Our analysis demonstrates a J-shaped relationship between alcohol consumption and hip fracture risk, with persons consuming up to 1 drink per day having the lowest risk of hip fracture. In contrast, most data on alcohol consumption and bone density suggest a linear association between greater alcohol consumption and both higher bone density and lower bone density loss over time. Studies evaluating hip fracture risk included subjects with greater alcohol consumption than studies evaluating bone density, which may explain why the association between alcohol consumption and hip fracture was J-shaped rather than linear. Because studies of alcohol consumption and bone density included few heavier drinkers, current evidence is insufficient to determine a precise amount of alcohol consumption that is associated with higher bone density.

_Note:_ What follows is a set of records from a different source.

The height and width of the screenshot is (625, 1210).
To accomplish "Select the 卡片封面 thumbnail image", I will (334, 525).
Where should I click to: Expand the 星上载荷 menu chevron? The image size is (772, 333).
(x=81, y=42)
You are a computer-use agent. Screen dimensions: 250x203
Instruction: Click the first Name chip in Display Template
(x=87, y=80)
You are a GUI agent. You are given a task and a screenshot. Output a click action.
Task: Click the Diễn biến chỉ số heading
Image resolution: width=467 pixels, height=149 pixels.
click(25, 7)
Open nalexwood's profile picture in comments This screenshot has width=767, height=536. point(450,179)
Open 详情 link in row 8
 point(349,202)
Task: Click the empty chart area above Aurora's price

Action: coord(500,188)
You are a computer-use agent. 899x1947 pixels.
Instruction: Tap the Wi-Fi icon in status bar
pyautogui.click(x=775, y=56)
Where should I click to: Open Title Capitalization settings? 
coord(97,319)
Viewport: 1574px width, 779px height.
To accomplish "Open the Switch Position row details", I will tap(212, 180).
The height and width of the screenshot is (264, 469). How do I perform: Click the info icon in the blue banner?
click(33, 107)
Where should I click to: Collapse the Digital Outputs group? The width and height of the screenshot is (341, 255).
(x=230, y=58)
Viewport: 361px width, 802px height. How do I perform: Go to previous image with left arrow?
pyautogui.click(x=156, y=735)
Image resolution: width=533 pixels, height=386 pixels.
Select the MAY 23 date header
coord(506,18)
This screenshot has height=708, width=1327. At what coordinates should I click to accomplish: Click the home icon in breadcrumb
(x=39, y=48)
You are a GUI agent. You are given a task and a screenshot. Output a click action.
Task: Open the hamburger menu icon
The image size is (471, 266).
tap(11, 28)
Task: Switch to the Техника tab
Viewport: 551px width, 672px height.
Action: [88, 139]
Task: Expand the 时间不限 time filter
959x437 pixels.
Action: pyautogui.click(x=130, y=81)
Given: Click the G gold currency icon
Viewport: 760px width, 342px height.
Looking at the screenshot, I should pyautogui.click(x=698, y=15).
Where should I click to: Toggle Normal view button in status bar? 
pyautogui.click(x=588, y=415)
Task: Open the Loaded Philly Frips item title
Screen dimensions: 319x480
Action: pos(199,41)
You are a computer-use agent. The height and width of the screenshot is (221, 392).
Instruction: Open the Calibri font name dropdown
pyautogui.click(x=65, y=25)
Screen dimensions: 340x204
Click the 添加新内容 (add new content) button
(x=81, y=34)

Compared with abstainers, moderate drinkers had lower hip fracture risk and heavier drinkers had higher hip fracture risk. However, important biases may have influenced these results. It is likely that falls contributed to the observed increase in hip fracture risk among heavier drinkers. Further, most categories of nondrinkers included both lifetime abstainers and former drinkers. If former drinkers stopped for health reasons, this may partially explain the higher hip fracture risk among nondrinkers.

In contrast with the J-shaped association between alcohol consumption and hip fracture risk, pooled data suggest a linear relationship between alcohol consumption and bone density. These data were derived from studies mainly of individuals consuming less than 2 drinks per day. Because these studies may have been underpowered to demonstrate changes in bone density at greater alcohol consumption levels, the observed linear association may not fully describe this relationship. In addition, the increase in bone density associated with each additional drink per day was small in magnitude and of uncertain clinical significance.

The exact mechanism by which alcohol influences bone density is not clear. Putative biological mechanisms for a beneficial effect of alcohol on bone density include increases in the concentration of serum estradiol57, 58 and liver estrogen receptors.59 However, as has been suggested regarding other beneficial effects of moderate alcohol consumption, the observed benefit may reflect confounding by unmeasured healthy behaviors.60, 61 An important limitation of the existing literature, and the reason most studies were rated “fair,” is that few studies sufficiently adjusted for major potential confounders, and none included markers of socioeconomic status. Although our finding that alcohol consumption augments the benefits of estrogen therapy is based on a small number of studies, it is consistent with research suggesting that alcohol ingestion leads to elevations in circulating estradiol levels in women taking estrogen replacement therapy.62, 63, 64 Because of this association, studies that did not control for estrogen exposure may be particularly vulnerable to bias.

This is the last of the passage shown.